Senin, 9 November 2020 Komisariat Karmel Indonesia Timur mengikuti Retret yang diberikan oleh P. Dr. Lukas Djua, SVD di Rumat Retret Nabi Elia Mageria. Sesi Retret yang diberikan pada sore hari itu bertemakan „Persaudaraan yang interkultural.“ Dasar dari refleksi tentang persaudaraan yang interkultural adalah pengalaman perjumpaan Yesus dengan orang lain. Dasar biblisnya adalah Matius 8:5-13 tentang Yesus menyembuhkan hamba seorang perwira di Kapernaum.

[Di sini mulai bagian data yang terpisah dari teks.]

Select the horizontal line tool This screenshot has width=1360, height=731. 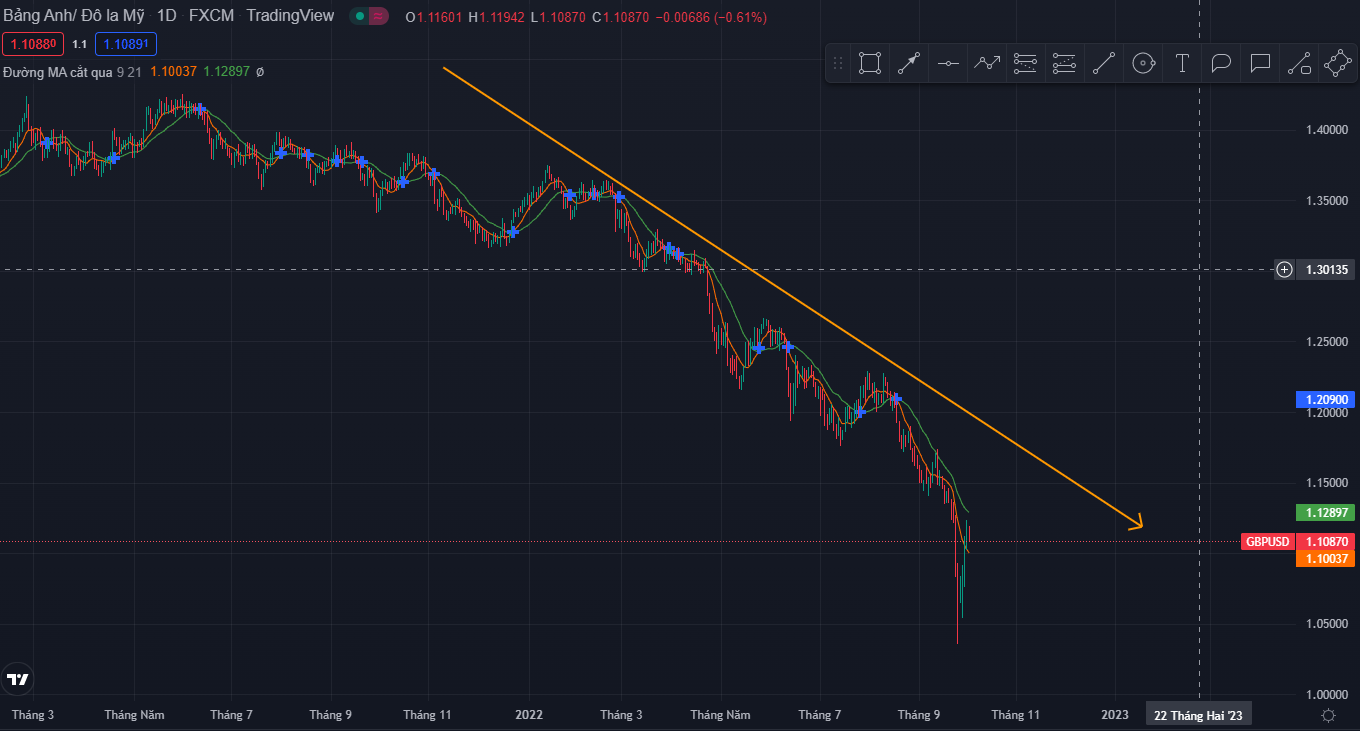(x=948, y=64)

Poin refleksi yang penting adalah permintaan bantuan itu datang dari orang Romawi yang adalah penjajah. Mengapa Yesus sebagai orang Yahudi mau menolong? Di satu sisi ada kerendahan hati dalam meminta bantuan, sementara itu dari pihak Yesus memiliki cara pandang yang beda: Ia melihat hati dan bukan masa lalu. Hal yang mau digaris bawahi adalah gagasan tentang Kerajaan Allah. Kerajaan Allah tidak terbatas pada orang Yahudi, tetapi juga untuk orang-orang yang bukan Yahudi.

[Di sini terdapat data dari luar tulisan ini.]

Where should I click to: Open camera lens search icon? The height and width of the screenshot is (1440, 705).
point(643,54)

Dasar dari gagasan persaudaraan yang interkultural lainnya adalah kisah tentang perempuan Kanaan yang percaya dalam Matius 15:21-28. Sorotan refleksi yang menarik adalah refleksi kaum feminis yang melihat pertama-tama bahwa Yesus seolah-olah menganggap rendah seorang perempuan Kanaan. Namun kemudian perspektif itu dibalik, Yesus justeru disadarkan oleh jawaban perempuan Kanaan dalam dialog mereka. Apa yang terhina di kalangan orang Yahudi bisa jadi adalah sesuatu yang sangat berarti bagi orang lain secara khusus dalam konteks budaya mereka masing-masing. Yesus disadarkan oleh referensi budaya dari jawaban perempuan Kanaan itu.
Selanjutnya Pater Lukas menggarisbawahi lagi refleksi tentang Persaudaraan Interkultural itu dengan dasar biblis dari 1 Kor 12:1-31. Persaudaraan yang interkultural itu merupakan tema teologis yang tentu juga sudah dibicarakan dalam Sacramentum Mundi atau Sakramen untuk dunia. Dimaksudkan bahwa persaudaraan tidak hanya sebagai sebuah cita-cita tetapi sebagai suatu tanda kelihatan Kerajaan Allah di tengah dunia. Sorotan utama dasar biblis di atas adalah berkaitan dengan kesatuan dalam perbedaan. Kemampuan untuk menghayati kesatuan ini adalah tanda bahwa Roh Kudus berkarya dalam diri kita. Secara lebih konkret kita bisa menyadari bahwa Roh Kudus itu ada dalam diri kita ketika kita mendaraskan Credo tanpa masalah, menyapa Tuhan dengan penuh keyakinan. Karya Roh Kudus itu bisa terlihat dari tujuan karya-karya kita: Karya persaudaraan mesti terarah kepada kepentingan bersama, selain daripada itu, maka harus diragukan. Roh Kudus itulah yang mempersatukan kita yang berbeda-beda. Meskipun demikian kita punya tantangan yakni kebebasan yang kita miliki. Allah memberi kita kebebasan karena Allah kita sama sekali tidak otoriter. Kebebasan kita mesti digunakan untuk mendukung tujuan bersama.
Pertanyaan yang menggelitik di akhir permenungan itu adalah bagaimana sikap kita terhadap yang lain? Dendam dan kemarahan itu sama dengan memberikan kesempatan kepada setan dan bukan kepada karya Roh Kudus.